Drug interactions are very common with these antibiotics. Patients should be advised to check with their healthcare professional before starting any new medication, including alternative and over-the-counter medicines.

Buruli ulcer lesions are notoriously slow to heal and may even enlarge upon initiation of antibiotic therapy. Evidence supports a treatment duration of eight weeks in most cases. There is some evidence to support a six-week duration in patients with small lesions at low risk of relapse, and a four-week course for patients who have undergone surgical excision. As the median time to heal is around four to five months, patients should be warned that ulcers may not have healed completely by the time the antibiotic course is finished.

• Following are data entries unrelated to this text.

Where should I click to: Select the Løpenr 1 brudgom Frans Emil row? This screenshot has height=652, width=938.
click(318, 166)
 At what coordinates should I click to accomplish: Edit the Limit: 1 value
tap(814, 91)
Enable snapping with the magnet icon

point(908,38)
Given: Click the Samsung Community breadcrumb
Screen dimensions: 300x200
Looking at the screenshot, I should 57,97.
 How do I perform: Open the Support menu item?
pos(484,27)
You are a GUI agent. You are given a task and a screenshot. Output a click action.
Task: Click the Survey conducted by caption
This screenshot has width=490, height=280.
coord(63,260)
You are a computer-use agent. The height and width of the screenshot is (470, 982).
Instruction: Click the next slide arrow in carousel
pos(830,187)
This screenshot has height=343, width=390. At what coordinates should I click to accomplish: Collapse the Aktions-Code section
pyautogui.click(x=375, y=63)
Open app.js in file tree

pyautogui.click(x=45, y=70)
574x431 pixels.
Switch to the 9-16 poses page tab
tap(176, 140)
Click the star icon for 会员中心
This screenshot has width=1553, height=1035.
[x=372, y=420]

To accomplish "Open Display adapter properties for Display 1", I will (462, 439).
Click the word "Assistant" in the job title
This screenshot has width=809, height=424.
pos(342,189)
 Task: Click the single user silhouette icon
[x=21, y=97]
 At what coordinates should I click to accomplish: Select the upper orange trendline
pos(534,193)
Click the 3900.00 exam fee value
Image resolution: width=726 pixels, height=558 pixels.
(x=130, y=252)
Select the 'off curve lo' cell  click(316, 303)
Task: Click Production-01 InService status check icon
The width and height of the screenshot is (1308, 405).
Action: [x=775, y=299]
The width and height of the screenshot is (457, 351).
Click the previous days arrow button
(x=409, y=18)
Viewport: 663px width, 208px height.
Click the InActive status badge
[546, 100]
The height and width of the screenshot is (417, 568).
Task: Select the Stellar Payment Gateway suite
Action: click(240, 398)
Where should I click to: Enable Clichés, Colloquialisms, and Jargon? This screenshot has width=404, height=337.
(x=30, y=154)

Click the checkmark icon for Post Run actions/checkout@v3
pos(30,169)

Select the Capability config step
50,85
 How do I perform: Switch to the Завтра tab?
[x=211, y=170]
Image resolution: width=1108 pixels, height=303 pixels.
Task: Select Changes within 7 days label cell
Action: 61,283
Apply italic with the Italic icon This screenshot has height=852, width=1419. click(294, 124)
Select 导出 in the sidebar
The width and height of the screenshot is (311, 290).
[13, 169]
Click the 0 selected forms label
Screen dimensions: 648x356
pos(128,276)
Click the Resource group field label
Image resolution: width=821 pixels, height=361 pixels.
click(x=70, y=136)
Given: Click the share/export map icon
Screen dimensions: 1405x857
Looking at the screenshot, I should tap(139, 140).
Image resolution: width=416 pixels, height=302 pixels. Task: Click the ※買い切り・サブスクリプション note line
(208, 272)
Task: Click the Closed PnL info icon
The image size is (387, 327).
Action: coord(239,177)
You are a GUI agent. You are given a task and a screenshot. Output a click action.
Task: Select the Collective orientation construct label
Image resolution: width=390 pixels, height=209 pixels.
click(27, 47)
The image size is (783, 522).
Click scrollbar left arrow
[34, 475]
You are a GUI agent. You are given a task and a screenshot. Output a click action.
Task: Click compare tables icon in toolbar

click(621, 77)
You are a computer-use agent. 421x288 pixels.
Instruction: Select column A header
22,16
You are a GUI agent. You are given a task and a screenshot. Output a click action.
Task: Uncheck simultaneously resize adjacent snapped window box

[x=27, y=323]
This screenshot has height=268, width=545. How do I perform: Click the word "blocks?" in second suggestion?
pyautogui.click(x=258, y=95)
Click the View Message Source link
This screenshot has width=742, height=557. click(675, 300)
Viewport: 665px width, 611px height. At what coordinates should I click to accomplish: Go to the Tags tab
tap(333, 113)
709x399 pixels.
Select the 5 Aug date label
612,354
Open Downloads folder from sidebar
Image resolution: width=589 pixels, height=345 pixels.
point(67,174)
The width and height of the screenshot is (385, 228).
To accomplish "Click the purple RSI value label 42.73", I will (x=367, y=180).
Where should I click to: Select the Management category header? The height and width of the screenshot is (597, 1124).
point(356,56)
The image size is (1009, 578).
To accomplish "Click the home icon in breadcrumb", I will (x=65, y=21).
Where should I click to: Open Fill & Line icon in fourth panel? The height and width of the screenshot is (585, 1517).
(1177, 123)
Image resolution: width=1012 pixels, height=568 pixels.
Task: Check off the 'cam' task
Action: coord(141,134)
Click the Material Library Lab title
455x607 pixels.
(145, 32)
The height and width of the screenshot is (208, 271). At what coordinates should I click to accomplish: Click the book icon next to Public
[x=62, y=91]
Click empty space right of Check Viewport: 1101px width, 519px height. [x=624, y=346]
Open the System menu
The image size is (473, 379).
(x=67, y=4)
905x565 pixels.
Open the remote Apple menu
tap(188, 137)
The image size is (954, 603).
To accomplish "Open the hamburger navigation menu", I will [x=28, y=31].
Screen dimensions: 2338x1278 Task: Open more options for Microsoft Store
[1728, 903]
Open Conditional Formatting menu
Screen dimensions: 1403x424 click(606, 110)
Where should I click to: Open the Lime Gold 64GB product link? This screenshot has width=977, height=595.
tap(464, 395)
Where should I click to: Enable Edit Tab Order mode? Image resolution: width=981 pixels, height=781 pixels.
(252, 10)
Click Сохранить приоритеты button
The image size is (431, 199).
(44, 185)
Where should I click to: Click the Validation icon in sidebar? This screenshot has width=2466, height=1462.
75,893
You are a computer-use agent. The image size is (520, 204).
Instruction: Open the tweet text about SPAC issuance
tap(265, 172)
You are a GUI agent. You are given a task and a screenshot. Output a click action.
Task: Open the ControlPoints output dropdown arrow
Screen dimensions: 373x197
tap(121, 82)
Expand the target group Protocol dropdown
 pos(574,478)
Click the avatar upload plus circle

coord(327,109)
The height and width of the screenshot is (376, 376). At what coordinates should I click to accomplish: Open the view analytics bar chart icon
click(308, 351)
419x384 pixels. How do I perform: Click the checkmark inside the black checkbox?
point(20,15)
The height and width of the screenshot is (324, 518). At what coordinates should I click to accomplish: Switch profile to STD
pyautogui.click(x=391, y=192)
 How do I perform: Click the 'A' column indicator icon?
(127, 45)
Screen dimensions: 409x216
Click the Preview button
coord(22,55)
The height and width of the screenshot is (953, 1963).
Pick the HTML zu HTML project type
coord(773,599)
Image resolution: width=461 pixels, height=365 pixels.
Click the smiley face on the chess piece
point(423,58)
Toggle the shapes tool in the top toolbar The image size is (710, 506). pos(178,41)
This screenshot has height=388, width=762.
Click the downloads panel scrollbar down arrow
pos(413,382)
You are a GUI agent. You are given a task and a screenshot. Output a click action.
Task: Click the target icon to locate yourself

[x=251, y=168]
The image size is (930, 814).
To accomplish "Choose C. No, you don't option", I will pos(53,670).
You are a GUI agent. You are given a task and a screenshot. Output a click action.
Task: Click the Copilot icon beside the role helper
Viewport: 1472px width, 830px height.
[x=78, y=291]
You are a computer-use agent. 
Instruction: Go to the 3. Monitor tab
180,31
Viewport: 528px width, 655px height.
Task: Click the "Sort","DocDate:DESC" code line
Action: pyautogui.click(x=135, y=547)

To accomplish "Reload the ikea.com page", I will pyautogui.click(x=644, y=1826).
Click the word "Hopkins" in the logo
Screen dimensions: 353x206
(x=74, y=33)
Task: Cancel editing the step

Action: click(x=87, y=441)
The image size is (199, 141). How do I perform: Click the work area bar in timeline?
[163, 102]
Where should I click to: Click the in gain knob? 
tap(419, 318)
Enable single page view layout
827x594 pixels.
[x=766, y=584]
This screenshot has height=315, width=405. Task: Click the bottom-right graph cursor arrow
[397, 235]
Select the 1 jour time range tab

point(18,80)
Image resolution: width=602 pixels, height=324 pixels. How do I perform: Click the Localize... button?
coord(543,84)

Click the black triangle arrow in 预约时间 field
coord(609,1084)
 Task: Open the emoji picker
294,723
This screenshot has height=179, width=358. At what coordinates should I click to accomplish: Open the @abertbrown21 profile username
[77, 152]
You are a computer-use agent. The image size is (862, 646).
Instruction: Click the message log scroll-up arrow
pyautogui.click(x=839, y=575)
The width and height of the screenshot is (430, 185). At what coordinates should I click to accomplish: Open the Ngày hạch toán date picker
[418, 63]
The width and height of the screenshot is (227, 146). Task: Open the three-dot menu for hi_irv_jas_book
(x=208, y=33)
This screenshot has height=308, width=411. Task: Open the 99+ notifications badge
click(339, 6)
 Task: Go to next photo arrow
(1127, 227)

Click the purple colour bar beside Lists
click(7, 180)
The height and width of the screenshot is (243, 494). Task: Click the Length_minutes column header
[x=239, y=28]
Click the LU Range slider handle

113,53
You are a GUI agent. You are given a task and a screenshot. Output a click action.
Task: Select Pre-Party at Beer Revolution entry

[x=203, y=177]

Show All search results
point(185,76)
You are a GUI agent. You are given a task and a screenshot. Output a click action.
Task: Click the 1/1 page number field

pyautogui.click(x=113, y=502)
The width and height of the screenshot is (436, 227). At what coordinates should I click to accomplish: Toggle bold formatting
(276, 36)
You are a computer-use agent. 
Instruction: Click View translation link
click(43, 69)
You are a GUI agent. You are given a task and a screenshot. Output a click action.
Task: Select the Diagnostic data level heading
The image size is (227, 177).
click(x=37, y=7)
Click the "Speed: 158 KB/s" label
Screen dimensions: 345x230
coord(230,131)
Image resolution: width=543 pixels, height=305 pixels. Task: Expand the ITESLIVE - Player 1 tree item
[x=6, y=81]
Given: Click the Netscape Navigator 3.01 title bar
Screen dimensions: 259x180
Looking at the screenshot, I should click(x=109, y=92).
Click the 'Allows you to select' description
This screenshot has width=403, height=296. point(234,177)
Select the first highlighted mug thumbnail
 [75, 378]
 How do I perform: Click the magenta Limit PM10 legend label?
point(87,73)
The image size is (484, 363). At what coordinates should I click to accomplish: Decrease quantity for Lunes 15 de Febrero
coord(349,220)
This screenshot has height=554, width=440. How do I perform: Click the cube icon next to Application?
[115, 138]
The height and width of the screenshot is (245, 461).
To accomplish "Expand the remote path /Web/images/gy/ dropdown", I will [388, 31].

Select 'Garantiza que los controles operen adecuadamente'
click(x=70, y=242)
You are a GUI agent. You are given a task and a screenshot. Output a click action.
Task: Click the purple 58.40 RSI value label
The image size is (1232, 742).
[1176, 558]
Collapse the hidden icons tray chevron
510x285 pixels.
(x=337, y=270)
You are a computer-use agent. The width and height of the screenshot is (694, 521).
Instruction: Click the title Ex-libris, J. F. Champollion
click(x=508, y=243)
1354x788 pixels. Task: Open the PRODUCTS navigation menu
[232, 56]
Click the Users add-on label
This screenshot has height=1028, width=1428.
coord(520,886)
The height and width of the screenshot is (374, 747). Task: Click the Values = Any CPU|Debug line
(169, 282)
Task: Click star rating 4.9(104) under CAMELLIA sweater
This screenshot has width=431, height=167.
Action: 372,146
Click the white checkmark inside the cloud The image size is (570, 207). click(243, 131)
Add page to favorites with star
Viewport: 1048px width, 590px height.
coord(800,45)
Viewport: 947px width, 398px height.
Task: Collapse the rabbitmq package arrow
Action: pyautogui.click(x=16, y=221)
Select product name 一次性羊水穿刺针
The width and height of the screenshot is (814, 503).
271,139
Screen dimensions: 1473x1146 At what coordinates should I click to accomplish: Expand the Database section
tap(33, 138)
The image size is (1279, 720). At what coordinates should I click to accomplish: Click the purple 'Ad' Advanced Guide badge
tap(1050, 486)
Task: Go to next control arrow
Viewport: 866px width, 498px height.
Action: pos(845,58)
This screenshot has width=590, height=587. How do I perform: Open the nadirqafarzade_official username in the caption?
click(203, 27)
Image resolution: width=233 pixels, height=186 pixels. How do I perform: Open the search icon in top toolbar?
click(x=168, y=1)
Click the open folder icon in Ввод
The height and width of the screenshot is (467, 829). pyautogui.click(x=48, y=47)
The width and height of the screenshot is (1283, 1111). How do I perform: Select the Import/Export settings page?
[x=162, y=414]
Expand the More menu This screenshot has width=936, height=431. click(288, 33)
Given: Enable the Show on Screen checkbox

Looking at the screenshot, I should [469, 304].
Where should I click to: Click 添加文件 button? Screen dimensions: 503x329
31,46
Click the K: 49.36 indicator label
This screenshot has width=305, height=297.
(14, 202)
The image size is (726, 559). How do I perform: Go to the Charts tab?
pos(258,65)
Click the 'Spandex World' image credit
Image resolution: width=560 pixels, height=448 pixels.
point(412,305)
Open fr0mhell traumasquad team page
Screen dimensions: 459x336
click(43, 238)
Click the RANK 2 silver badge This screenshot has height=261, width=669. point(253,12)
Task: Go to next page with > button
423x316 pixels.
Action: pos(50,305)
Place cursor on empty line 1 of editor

Paradoxical reactions can occur during or after antibiotic therapy. These reactions, also known as immune reconstitution inflammatory reactions, are associated with increased tissue necrosis and delayed healing. These reactions are common, affecting around one in five patients treated with antibiotics. Older adults and those with oedematous lesions may be at greater risk. Early identification of paradoxical reactions is important to prevent significant tissue loss.

Prevention

The exact mode of transmission of M. ulcerans is not currently understood, which makes it difficult to implement effective preventative strategies. However, there is increasing evidence that mosquitos, possums, and environmental factors play a role in transmission in Australia.

Based on this information, the consensus statement makes the following recommendations to reduce the risk of Buruli ulcer:

• Avoid mosquito bites (i.e. mosquito repellents, protective clothing, fly screens, etc.);
• Minimise potential mosquito breeding sites (i.e. remove sources of still water around the home);
• Wear gloves and protective clothing when gardening or working outdoors;
• Keep any cuts and abrasions clean and use effective wound management practices; and
• Minimise contact with possums and their excreta.